Não é exatamente o que acontece: Hàbeis em
construir figuras ambíguas (e este parece ter sido um objetivo velado que
ambos, aqui, adotaram em comum), Brosnan e Neeson não vilanizam nem romantizam
nenhum dos dois personagens antagonistas, potencializando ainda mais a
indagação do público –para quem, afinal, torcer?
Tivesse o personagem de Gideon mantido seu
intérprete original (Richard Gere que, ainda na pré-produção, abandonou o
projeto), “Seraphim Falls” talvez até não necessitasse de tais expedientes para
definir ao público quem é seu protagonista e quem é seu antagonista. Da forma
como ficou, isso é incerto, e a capacidade de envolver o público nesse enredo
se torna escorregadia.
Claro que, lá pelas tantas, o esclarecimento
chega na forma de um providencial flashback –nele, descobrimos que Carver foi
um coronel confederado, e que Gideon, o capitão de uma tropa de soldados da
União, tudo isso durante o final da Guerra Civil Norte-Americana (meados de
1865). Numa lamentável tentativa de obter inúteis localizações de possíveis
desertores confederados, os soldados de Gideon invadem a casa da família de
Carver, inadvertidamente incendiando o local e, sem querer, assassinando a
mulher e os filhos dele, que se achavam no local sem ter como sair.
A descoberta desse elo de ligação entre os
protagonistas afunila a tensão para o desfecho, mas, ao mesmo tempo, enfraquece
algumas atitudes testemunhadas antes: Sobretudo, Carver que oscilava entre uma
crueldade estudada e uma apatia quase vilanesca, de repente já não parece não
certo assim de seu ódio e sua sede de sangue contra Gideon.

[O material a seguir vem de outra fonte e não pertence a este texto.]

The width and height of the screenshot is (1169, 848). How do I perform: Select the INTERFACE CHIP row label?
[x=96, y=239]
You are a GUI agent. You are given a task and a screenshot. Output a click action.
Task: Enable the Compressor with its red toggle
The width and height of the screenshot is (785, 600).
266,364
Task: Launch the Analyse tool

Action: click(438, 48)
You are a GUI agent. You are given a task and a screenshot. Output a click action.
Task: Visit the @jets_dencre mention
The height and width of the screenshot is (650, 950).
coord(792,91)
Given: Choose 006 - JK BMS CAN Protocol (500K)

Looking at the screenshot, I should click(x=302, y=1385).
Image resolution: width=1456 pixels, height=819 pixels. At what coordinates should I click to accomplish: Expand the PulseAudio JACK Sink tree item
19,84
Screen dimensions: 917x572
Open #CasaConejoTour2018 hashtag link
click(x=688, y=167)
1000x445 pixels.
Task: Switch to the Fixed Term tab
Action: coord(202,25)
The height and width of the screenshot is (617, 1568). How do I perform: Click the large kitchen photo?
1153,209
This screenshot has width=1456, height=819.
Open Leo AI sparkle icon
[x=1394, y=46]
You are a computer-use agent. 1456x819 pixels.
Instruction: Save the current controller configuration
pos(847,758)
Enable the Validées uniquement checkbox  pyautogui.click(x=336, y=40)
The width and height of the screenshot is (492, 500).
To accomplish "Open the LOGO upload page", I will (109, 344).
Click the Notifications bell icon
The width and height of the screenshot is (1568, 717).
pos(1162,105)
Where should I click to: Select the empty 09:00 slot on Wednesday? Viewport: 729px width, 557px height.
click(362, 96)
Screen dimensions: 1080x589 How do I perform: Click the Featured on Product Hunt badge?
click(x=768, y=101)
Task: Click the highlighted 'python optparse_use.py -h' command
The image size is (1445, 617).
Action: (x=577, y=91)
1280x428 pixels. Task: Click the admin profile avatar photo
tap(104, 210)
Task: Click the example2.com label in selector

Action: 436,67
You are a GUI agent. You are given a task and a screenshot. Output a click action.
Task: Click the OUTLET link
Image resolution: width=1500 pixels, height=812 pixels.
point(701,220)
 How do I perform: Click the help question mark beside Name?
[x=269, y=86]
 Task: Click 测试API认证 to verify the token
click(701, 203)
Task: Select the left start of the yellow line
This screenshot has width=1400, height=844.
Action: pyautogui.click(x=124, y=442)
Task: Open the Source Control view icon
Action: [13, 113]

Curiosamente, o trecho final –que precede o
típico duelo à céu aberto de filmes de faroeste –traz duas aparições de
natureza alegórica a confrontar os dois homens em perseguição: A primeira traz
o veterano Wes Studi (de “Dança Com Lobos” e “Fogo Contra Fogo”) a viver um indígena
de trajes civilizados à beira de uma pequena lagoa no meio do deserto.
Pragmático, ele negocia com Gideon, e depois com Carver, a água preciosa que
está disposto a ceder mediante uma compensação. Tudo aquilo que se almeja, ele
parece dizer, cobra seu preço, inclusive, neste caso, a vingança. A segunda
aparição é de uma certa Madame Louise (vivida por Anjelica Huston) que, tal e
qual uma bruxa, traz magicamente aquilo que ambos precisam para encerrar seu
embate interminável –uma última bala para Gideon, uma pistola para o desarmado
Carver; para ambos, ela oferece um último comentário cínico, reiterando que não
há nada de muito valoroso no mundo que ambos podem acabar deixando.